═════ DATA FOR PROCESSING ═════
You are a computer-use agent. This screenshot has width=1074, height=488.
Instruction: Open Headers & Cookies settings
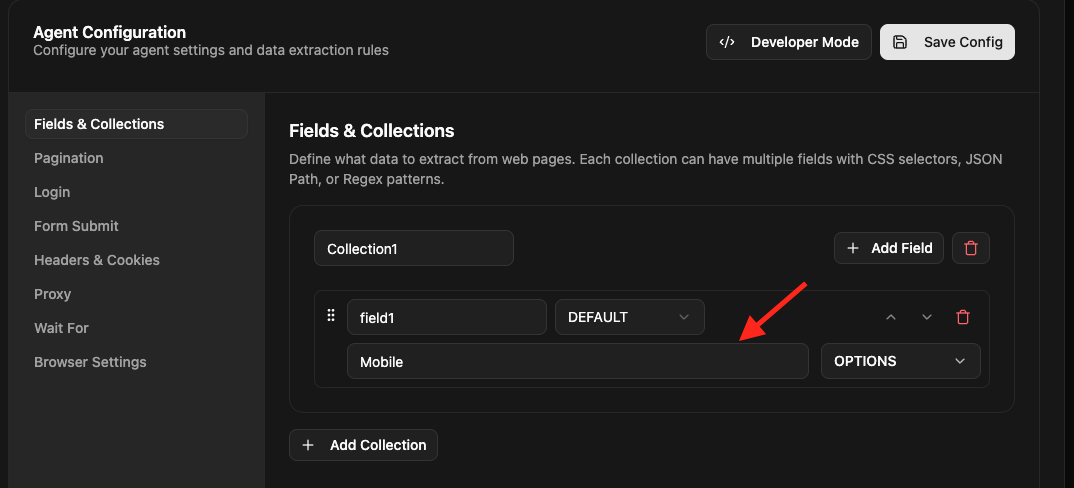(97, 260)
═════
═════ DATA FOR PROCESSING ═════
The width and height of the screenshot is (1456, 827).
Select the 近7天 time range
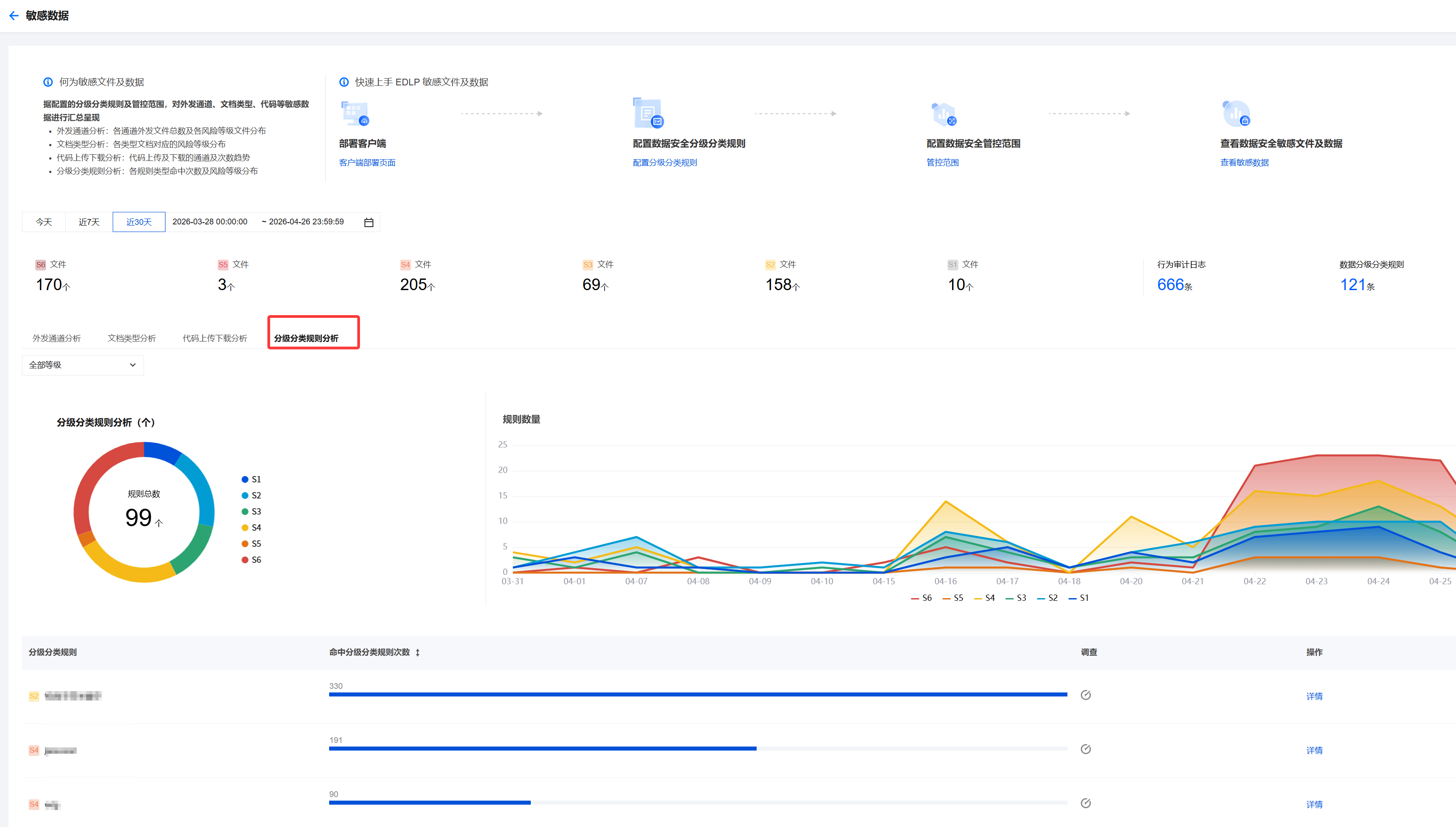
═════
▶ WORK TO DO
Write out the rows from the line with "The width and" to the line with "Select the 近7天 time range", copying each line character for character.

▶ RESULT
The width and height of the screenshot is (1456, 827).
Select the 近7天 time range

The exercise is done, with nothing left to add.